## GOAL
Please gather every line below that contains the word "Collapse", copying each one out in full.

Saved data
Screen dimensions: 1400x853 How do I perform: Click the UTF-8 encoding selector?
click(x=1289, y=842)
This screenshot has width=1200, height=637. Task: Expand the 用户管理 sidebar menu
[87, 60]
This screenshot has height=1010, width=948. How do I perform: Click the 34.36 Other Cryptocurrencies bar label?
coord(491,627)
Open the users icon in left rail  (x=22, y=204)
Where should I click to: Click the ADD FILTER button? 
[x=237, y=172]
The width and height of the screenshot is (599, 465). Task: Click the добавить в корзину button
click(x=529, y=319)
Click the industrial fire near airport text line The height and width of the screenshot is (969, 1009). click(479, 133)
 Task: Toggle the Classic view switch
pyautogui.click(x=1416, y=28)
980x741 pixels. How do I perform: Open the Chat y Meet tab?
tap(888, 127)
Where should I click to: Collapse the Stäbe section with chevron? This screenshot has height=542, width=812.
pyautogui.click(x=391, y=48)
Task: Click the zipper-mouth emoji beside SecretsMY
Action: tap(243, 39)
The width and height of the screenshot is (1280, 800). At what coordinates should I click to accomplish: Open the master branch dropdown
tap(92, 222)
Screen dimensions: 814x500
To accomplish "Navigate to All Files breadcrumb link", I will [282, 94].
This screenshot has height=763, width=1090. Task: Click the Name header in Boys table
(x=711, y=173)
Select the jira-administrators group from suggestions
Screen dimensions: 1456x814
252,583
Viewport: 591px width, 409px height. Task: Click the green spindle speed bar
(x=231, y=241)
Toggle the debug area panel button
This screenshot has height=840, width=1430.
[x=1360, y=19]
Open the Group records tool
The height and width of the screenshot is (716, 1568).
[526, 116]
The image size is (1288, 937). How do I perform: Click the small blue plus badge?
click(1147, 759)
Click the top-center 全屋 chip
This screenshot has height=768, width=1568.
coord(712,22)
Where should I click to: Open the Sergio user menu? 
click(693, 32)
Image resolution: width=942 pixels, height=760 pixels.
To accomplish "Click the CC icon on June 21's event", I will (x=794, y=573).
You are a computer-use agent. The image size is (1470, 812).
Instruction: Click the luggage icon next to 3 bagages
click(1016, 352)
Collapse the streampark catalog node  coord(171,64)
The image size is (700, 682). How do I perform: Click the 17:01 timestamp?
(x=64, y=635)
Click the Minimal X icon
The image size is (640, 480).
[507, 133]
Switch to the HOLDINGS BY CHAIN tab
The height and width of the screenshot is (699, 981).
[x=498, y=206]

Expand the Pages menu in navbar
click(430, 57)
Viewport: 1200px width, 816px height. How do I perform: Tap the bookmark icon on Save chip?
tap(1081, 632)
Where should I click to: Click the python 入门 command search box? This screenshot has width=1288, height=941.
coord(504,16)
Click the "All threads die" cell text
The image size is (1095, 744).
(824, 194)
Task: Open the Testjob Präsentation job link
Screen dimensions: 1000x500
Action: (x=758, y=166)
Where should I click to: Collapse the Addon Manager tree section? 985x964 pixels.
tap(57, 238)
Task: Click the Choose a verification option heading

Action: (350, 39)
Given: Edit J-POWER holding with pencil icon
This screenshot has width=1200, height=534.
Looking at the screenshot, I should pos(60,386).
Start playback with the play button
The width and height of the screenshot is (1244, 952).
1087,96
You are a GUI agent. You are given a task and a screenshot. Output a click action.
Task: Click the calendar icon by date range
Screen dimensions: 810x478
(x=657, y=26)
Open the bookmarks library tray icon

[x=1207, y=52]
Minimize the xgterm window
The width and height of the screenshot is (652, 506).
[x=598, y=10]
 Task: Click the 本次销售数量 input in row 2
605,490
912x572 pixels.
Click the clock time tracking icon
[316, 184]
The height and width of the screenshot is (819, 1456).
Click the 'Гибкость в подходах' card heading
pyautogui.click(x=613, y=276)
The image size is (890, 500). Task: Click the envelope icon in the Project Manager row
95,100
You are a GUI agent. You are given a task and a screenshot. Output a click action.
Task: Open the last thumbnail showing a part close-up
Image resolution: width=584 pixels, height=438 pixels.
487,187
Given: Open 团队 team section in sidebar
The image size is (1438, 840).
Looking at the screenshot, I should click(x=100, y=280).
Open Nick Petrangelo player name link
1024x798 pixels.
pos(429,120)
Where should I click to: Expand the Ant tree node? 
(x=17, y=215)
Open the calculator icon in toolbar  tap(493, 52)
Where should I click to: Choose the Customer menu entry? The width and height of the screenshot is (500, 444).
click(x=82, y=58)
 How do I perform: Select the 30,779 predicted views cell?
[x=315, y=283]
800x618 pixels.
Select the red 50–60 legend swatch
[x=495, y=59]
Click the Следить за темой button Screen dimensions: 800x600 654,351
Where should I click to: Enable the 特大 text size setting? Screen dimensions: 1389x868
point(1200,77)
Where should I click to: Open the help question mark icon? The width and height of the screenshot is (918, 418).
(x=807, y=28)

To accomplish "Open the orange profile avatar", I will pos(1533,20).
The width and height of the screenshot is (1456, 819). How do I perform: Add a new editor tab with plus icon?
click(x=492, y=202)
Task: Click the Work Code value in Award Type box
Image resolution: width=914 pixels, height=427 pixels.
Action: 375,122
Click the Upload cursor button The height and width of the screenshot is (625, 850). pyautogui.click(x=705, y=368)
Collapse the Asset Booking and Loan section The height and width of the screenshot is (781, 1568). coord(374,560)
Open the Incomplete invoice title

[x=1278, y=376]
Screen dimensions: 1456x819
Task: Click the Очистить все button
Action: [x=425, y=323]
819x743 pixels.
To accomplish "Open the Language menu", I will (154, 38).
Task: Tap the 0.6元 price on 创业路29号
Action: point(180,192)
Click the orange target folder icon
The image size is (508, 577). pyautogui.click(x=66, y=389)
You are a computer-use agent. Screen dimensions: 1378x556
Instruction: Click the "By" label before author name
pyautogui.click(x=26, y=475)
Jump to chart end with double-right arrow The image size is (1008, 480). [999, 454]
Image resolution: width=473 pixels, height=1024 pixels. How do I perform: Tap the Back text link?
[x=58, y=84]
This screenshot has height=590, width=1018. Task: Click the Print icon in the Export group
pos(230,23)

## RESPONSE FOR THIS EXERCISE
Where should I click to: Collapse the Stäbe section with chevron? This screenshot has height=542, width=812.
Collapse the streampark catalog node  coord(171,64)
Where should I click to: Collapse the Addon Manager tree section? 985x964 pixels.
Collapse the Asset Booking and Loan section The height and width of the screenshot is (781, 1568). coord(374,560)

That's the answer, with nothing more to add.